Justin muss mein nachdenkliches Gesicht gesehen haben." Es tut mir Leid Evelyn. Eigentlich gehöre ich auch zu diesen eiskalten Typen, aber du hast keine Ahnung, weshalb du hier bist. Deshalb kann ich dir nichts antun. Eigentlich sollte ich das aber. Du solltest auf keinen Fall irgendjemandem erzählen, dass ich dir nichts antue. So bescheuert es auch klingt. Nur ich kann dich beim besten Willen nicht allein lassen. Ich würde Riesen Ärger bekommen."

Erstaunt von seiner Ehrlichkeit nickte ich.

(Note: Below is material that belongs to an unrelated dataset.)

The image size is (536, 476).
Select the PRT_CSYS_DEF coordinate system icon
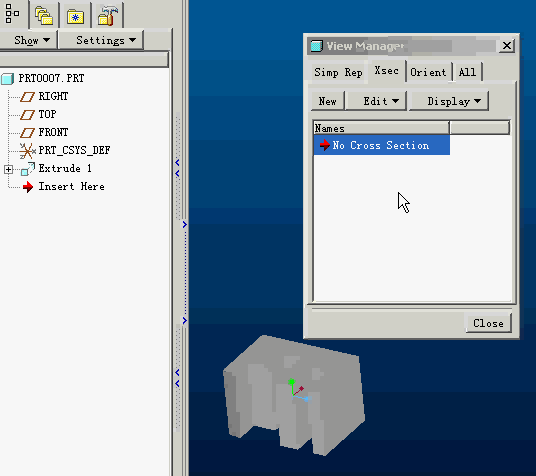tap(27, 151)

Ich glaube ich hatte bis jetzt immer nur genickt, aber ich konnte nichts anderes sagen.

"Aber irgendwann wird die Zeit kommen, in der man die das alles erklären kann."

Ich nickte wieder wie betäubt. Warum konnte man mir nicht einfach die Wahrheit sagen. Es müsste wirklich ein großes Geheimnis sein.

"Okay. Ich muss los. Wir sehen uns gleich."

Damit lies es mich alleine in einer reisegroßen Villa. Ich wollte die Zeit nutzen und mich mal hier umschauen.